Performance Analysis of Wireless-Powered Pinching Antenna Systems

TL;DR

This paper analyzes the performance of wireless-powered pinching antenna systems, deriving outage probability and ergodic rate expressions, and explores optimal deployment strategies to enhance reliability and efficiency in wireless communications.

Contribution

It introduces the concept of wireless-powered PAS, derives closed-form performance metrics, and provides deployment insights for improved system reliability.

Findings

Higher absorption coefficient increases outage probability.
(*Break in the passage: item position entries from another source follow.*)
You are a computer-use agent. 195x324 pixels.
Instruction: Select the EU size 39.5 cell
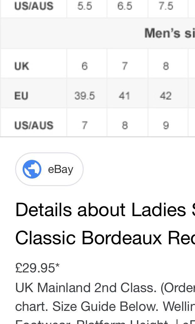tap(85, 96)
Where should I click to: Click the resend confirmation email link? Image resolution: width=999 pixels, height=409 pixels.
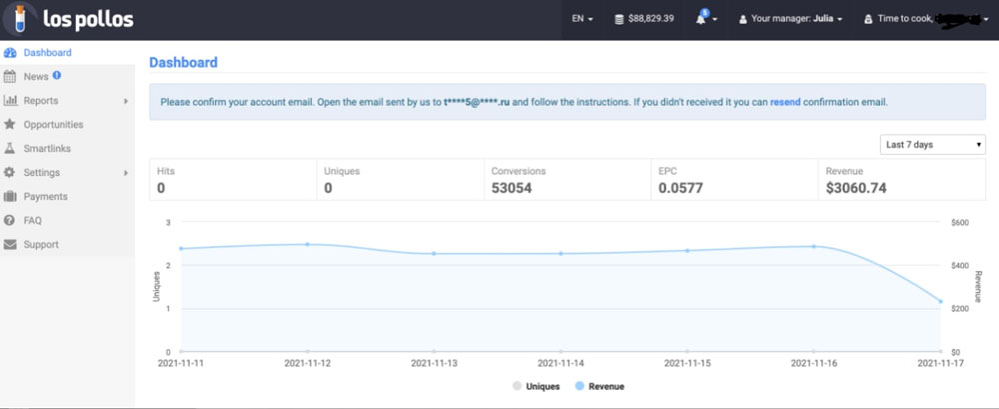point(785,102)
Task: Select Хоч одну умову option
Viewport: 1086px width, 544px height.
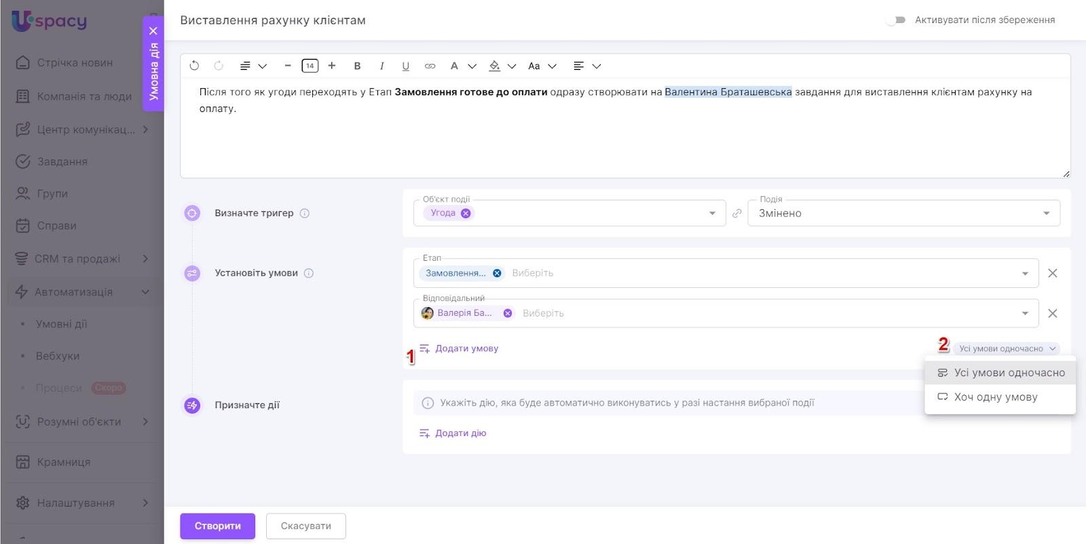Action: tap(996, 397)
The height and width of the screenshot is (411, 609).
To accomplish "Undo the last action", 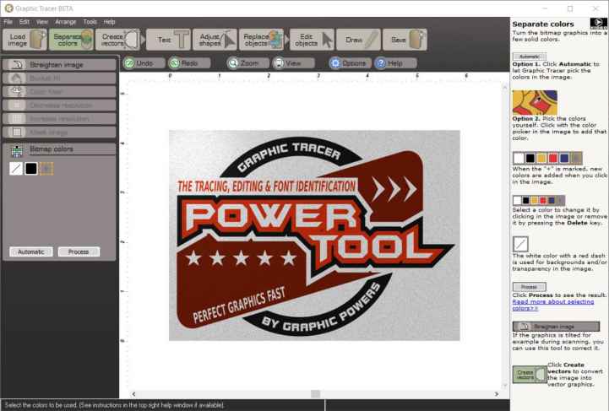I will coord(139,63).
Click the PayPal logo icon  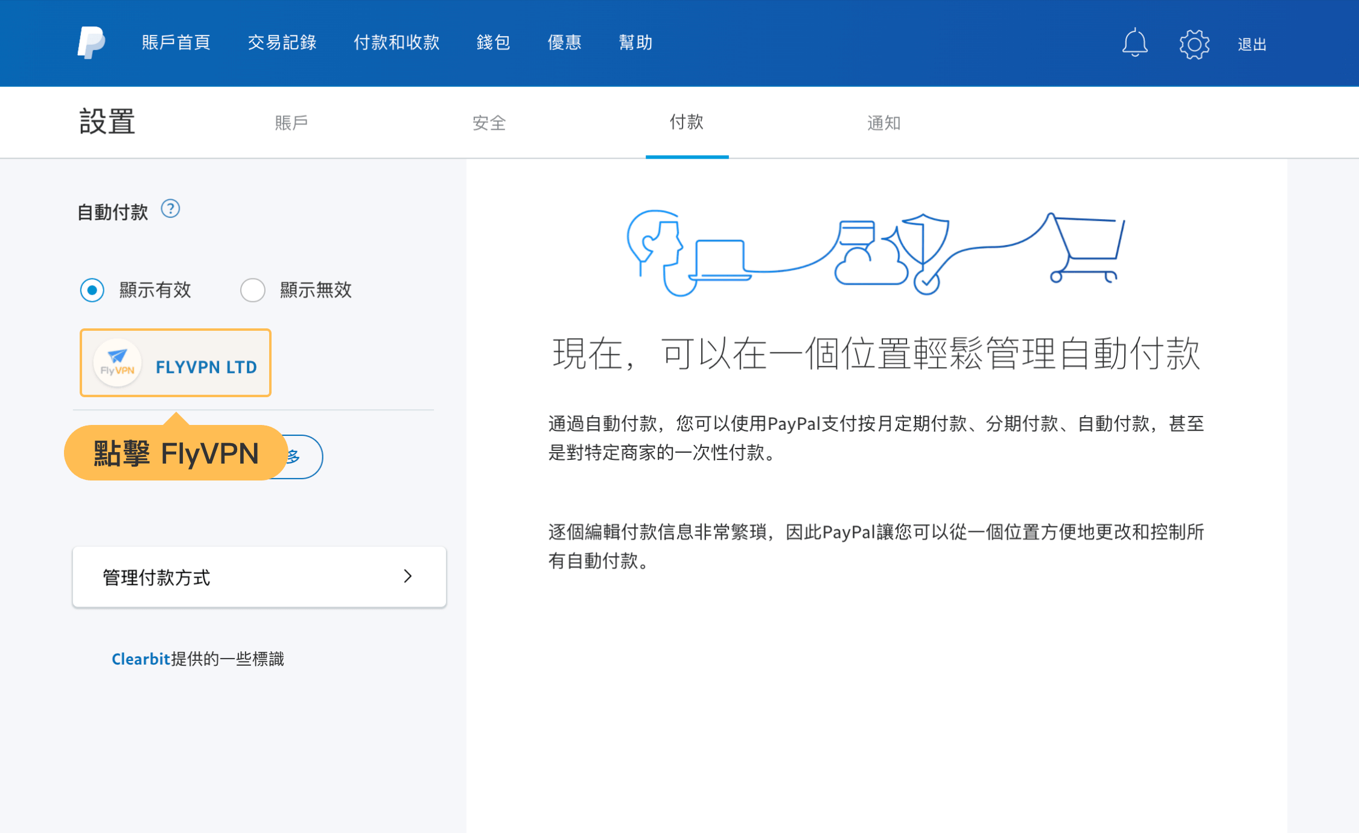(x=91, y=42)
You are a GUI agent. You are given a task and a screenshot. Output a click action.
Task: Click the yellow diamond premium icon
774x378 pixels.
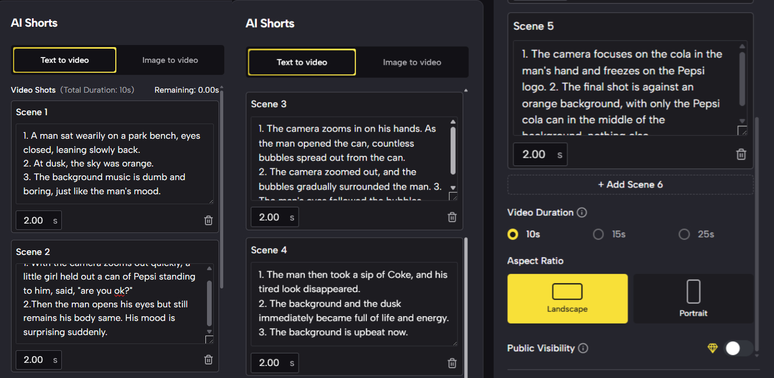click(713, 348)
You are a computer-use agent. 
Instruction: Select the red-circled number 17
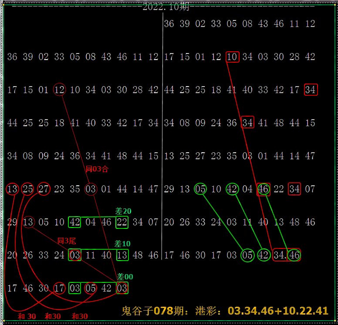click(59, 288)
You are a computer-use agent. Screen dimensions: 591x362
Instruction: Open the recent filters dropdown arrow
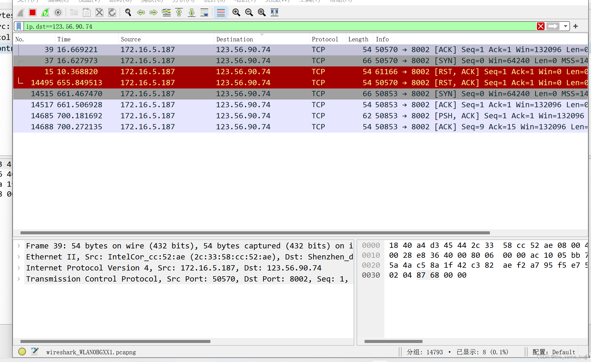point(566,26)
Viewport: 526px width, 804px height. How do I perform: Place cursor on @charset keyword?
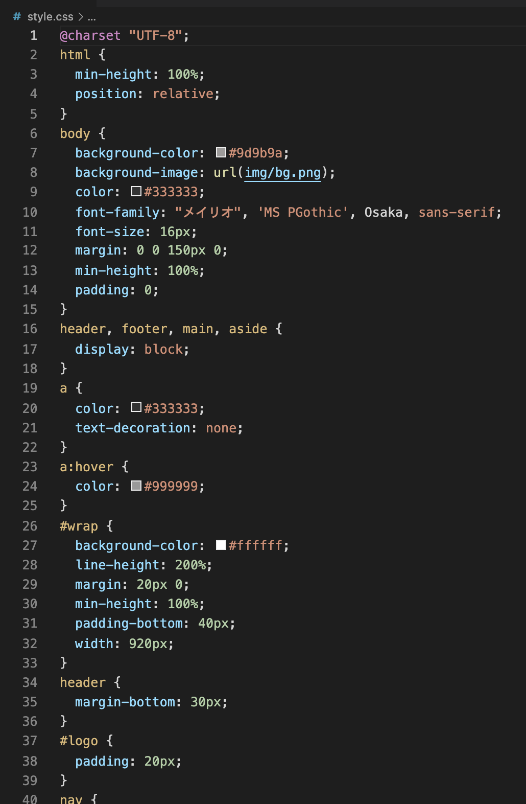[x=90, y=36]
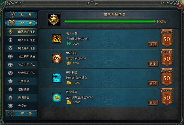This screenshot has height=125, width=184.
Task: Claim the 神兵利器 reward with 领取
Action: (x=153, y=83)
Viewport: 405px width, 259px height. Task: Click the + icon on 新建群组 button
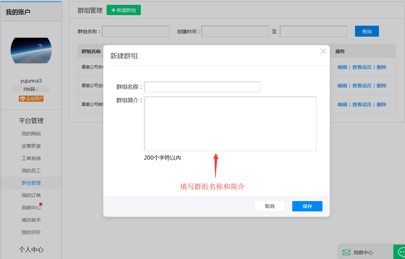(x=113, y=10)
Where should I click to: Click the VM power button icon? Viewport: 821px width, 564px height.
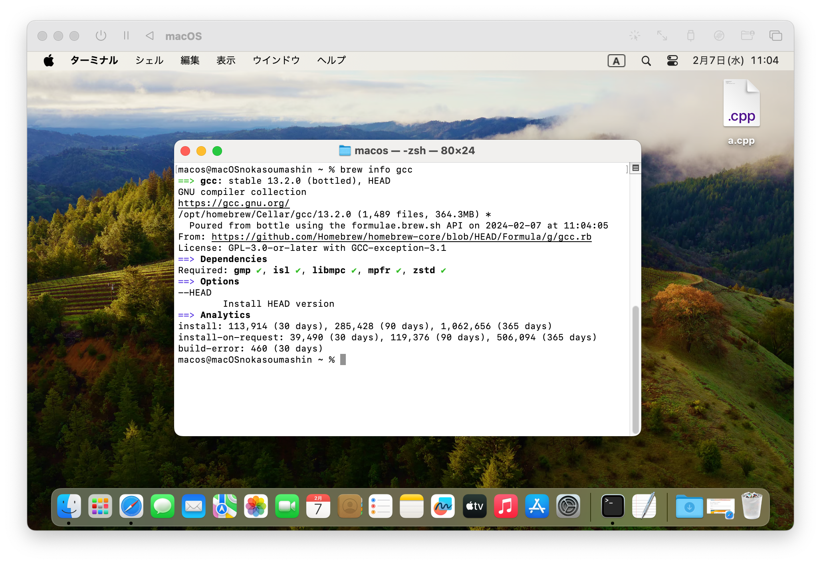point(101,36)
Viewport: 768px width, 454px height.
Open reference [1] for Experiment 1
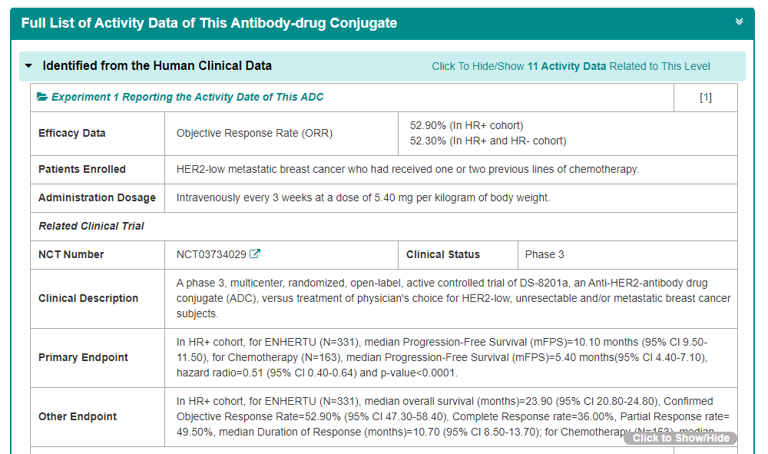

Longer waveguides reduce ergodic rate.

Optimal placement of power station and access point improves performance.

Abstract

Pinching antenna system (PAS) serves as a groundbreaking paradigm that enhances wireless communications by flexibly adjusting the position of pinching antenna (PA) and establishing a strong line-of-sight (LoS) link, thereby reducing the free-space path loss. This paper introduces the concept of wireless-powered PAS, and investigates the reliability of wireless-powered PAS to explore the advantages of PA in improving the performance of wireless-powered communication (WPC) system. In addition, we derive the closed-form expressions of outage probability and ergodic rate for the practical lossy waveguide case and ideal lossless waveguide case, respectively, and analyze the optimal deployment of waveguides and user to provide valuable insights for guiding their deployments. The results show that an increase in the absorption coefficient and in the dimensions of the user area leads to higher in-waveguide and free-space propagation losses, respectively, which in turn increase the outage probability and reduce the ergodic rate of the wireless-powered PAS. However, the performance of wireless-powered PAS is severely affected by the absorption coefficient and the waveguide length, e.g., under conditions of high absorption coefficient and long waveguide, the outage probability of wireless-powered PAS is even worse than that of traditional WPC system. While the ergodic rate of wireless-powered PAS is better than that of traditional WPC system under conditions of high absorption coefficient and long waveguide. Interestingly, the wireless-powered PAS has the optimal time allocation factor and optimal distance between power station (PS) and access point (AP) to minimize the outage probability or maximize the ergodic rate. Moreover, the system performance of PS and AP separated at the optimal distance between PS and AP is superior to that of PS and AP integrated into a hybrid access point.